Looking for anyone who is T1D and also has polymyalgia rheumatica issues. I’m 68 years old and have been T1D for 54 of them. About a year ago I started noticing joint stiffness and muscular aches and pains. I was diagnosed with “frozen shoulder” and went through a lot of physical therapy with spotty results. I had a prednisone injection which eliminated the pains and stiffness but caused my blood glucose levels to go crazy and the pain relief only lasted about 2 weeks. I did manage complete the Ride to Cure La Crosse in August, but since then the aches and pains have gotten much worse. Finally a rheumatologist recommended I try prednisone in pill form in decreasing doses. After two weeks, my symptoms are gone, but I am having some issues with my glucose levels. It never gets extremely high, but I have had to increase bolus amounts to counteract the increase. I also am finding that I am getting lows in the middle of the night now.

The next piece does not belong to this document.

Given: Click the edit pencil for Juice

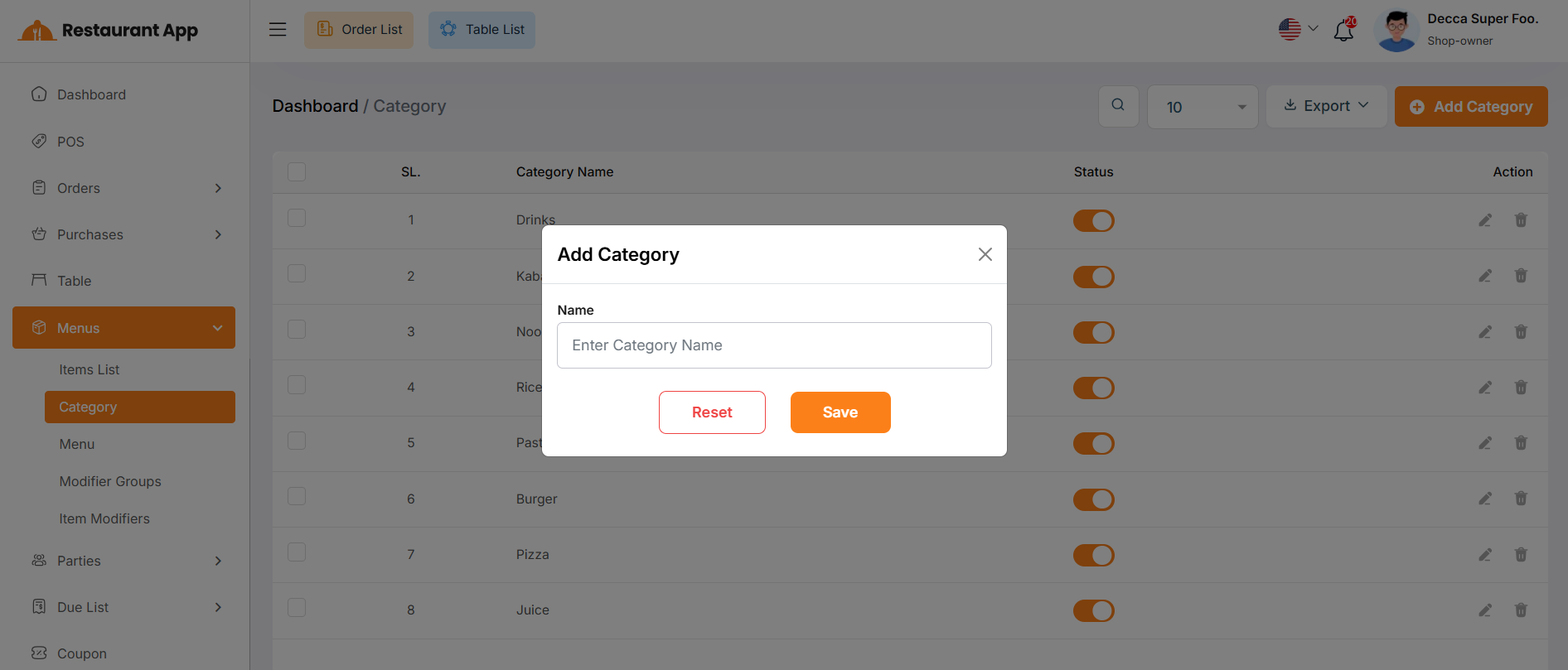Looking at the screenshot, I should [1485, 610].
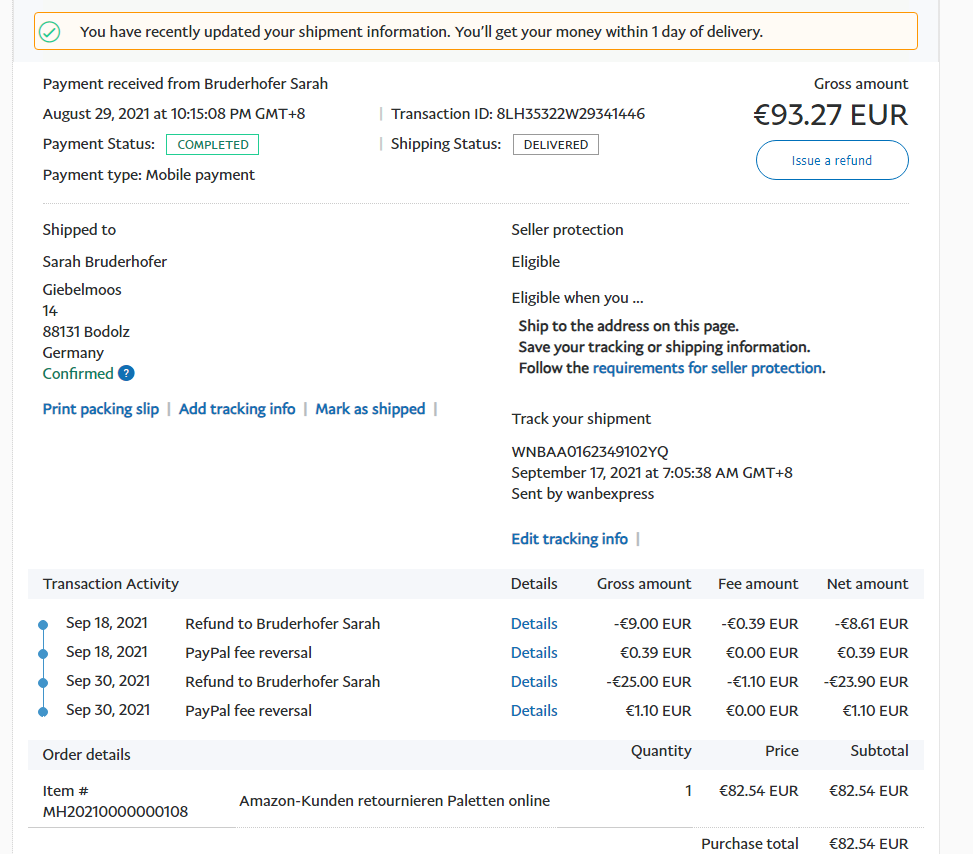This screenshot has width=973, height=854.
Task: Select the timeline dot for Sep 30 refund
Action: coord(43,683)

I am wondering if anyone else has T1D and PMR and what their experiences have been. I am wondering if the positive effects will continue as I decrease the prednisone dosage over time. I am also concerned about the long-term use of prednisone.
@jdjim sorry to reply because I do not have PMR and it sounds like you wanted very specific feedback.
What I can tell you is that STEROIDS, any steroid, increases blood sugar by making you very resistant to insulin. Injections, inhaled, and pill form steroids can all do the same thing.
So in my case, when offered steroids, I have to consider if the cure is worse than the disease. In other words, I can either ease the pain and have crazy sugar, or tolerate the pain with typical sugar.
Steroids inhibit autoimmune response, among other things. IMO You have to have the long and even short term use thing discussion with your doctor.
Hi @jdjim, as said by @Joe “consider if the cure is worse than the disease …”. In my case, I needed prednizone drops in my eye for a period of time following invasive eye surgery, and those tiny drops had a noticeable effect on my BGL. I elected to continue the drops for as long as necessary because by use of the eye drops I am able to read my glucose levels and adjust my insulin intake.
For me, the additional insulin required to maintain “in range” BGL was minor when weighed against my ability to read normal type fonts, driving and living a normal life.
Thanks for the input. I do realize I need to balance the benefits with the costs of the cure. Currently the benefits are significant enough to cause me to continue with the prednisone, but I do worry about the long term effects.